Swedish energy company Vattenfall has teamed up with Pelamis Wave Power of Scotland to form the firm Aegir Wave Power Ltd.
Aegir Wave Power’s project could achieve an installed capacity of up to 20 MW by 2014, and it can be expected to surpass that capacity, Vattenfall said.
A capacity of 20 MW could provide electricity to about 9,000 households for a year, but great potential exists to expand the projects capacity, according to Vattenfall.
“The wave power plant on the Shetland Islands is one part of Vattenfall’s objective to produce pure electricity that does not burden our climate or our environment,” said Ulf Tisell, manager of the Vattenfall Ocean Energy Program. “The ocean west of Shetland has very close to ideal conditions that will enable us to extract energy from the waves effectively.”
Pelamis’ technology consists of 150-to-180-meter long floating tubes that move with wave motion.
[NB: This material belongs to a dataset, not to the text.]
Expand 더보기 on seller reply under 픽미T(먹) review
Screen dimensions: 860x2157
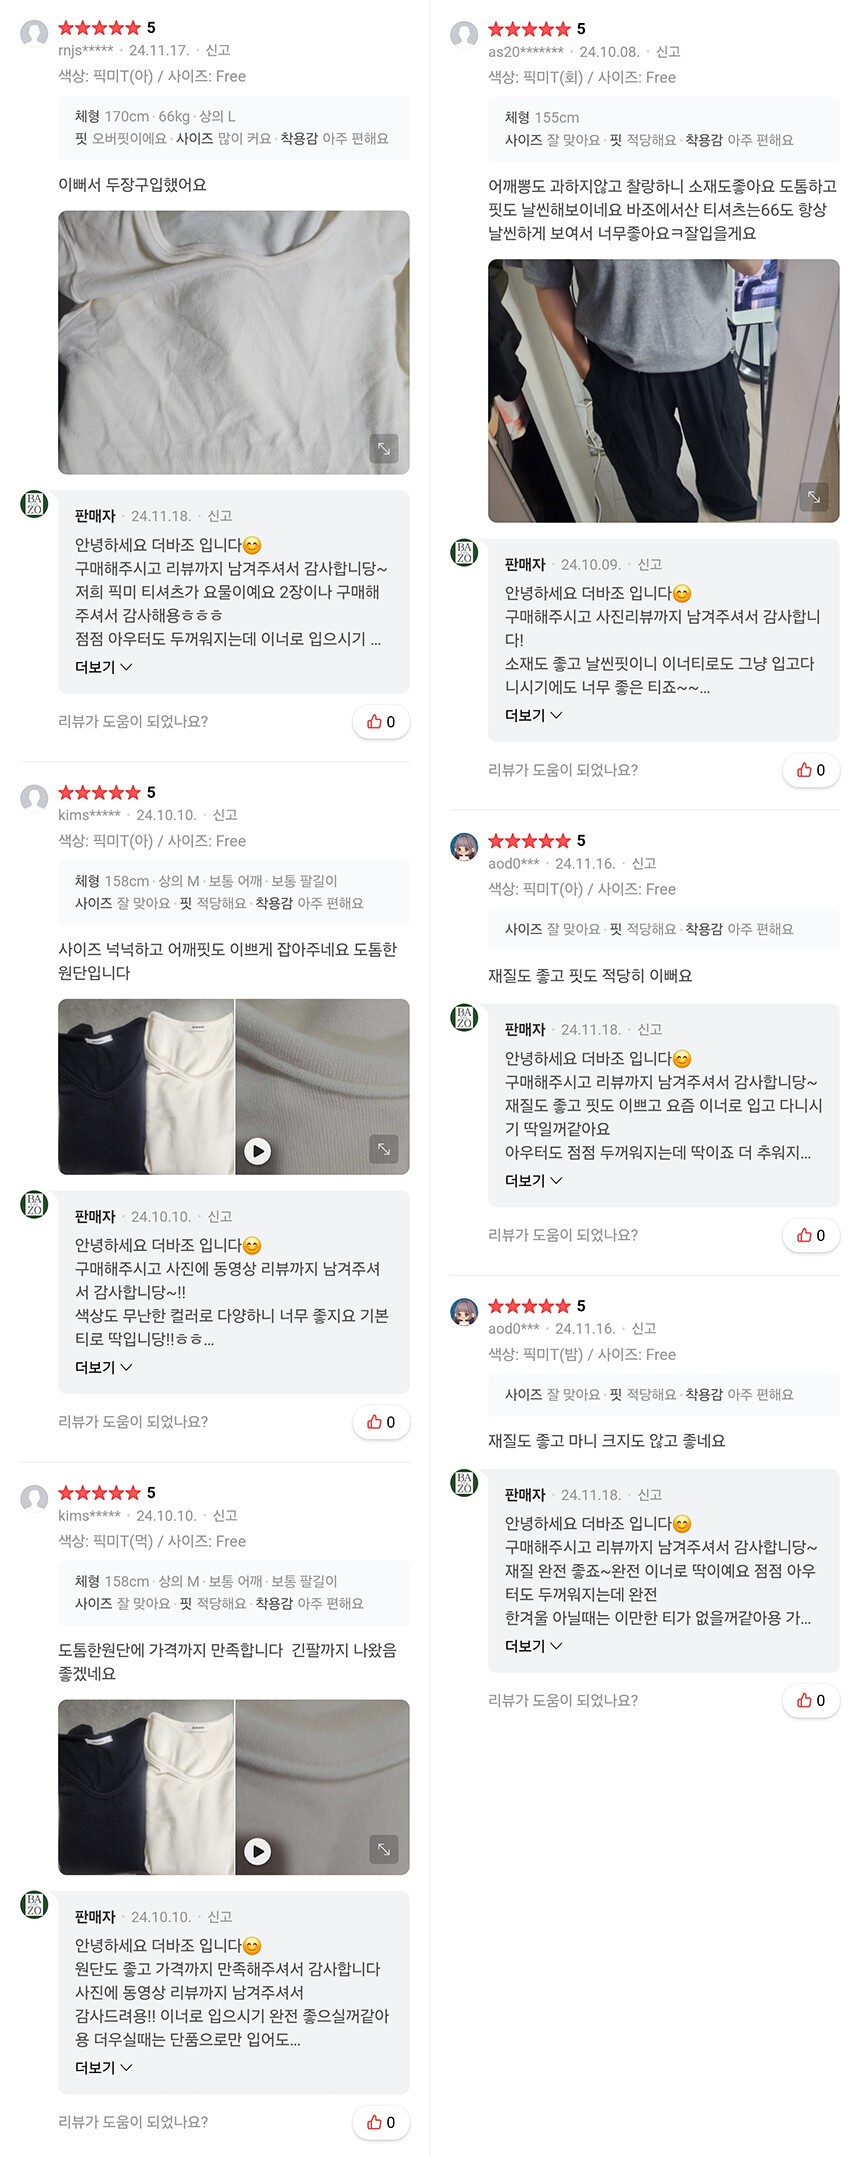point(104,2067)
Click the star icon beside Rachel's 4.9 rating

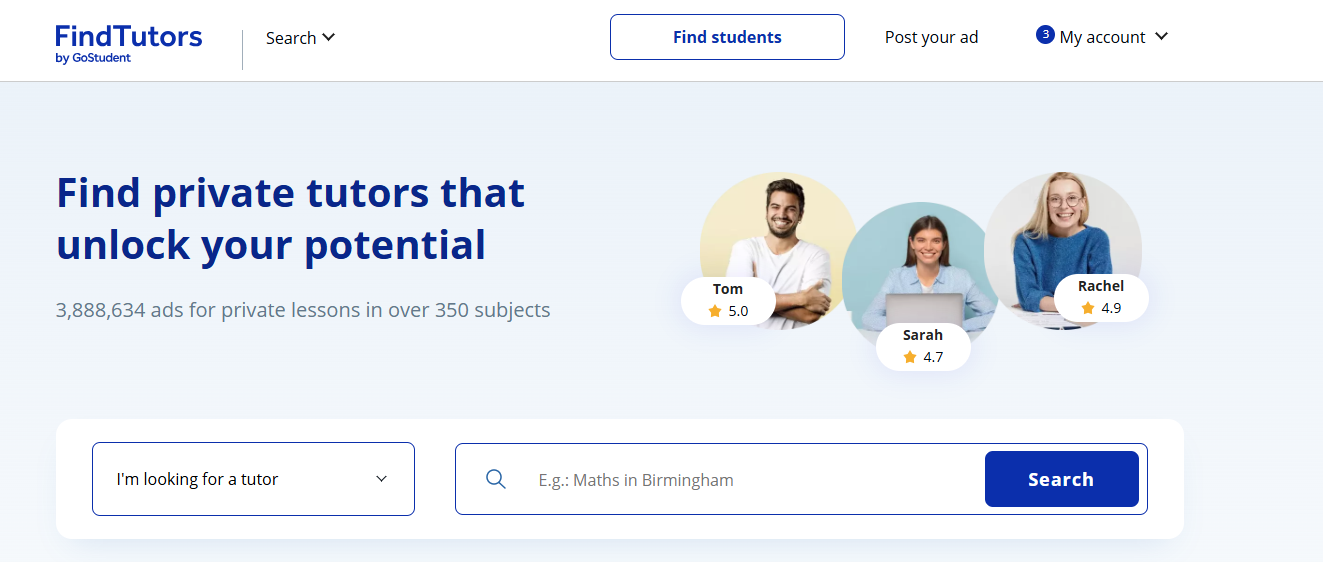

Generators positioned along the tubes then convert movement into energy.
Neels Kriek, the new Pelamis Wave Power Chief Executive said: “We are delighted to be working with Vattenfall on this ground breaking project which we hope will be one of many for our Scottish-built P-2 Pelamis machine.”
The Shetland project could include a couple dozen or more Pelamis P-2 wave devices, Scottish media reported.
Aegir is working toward installing a first phase, multi-machine array. Vattenfall’s ambition is for wave power projects to grow to the scale of offshore wind projects, with the Aegir project becoming a stepping stone to that ambition.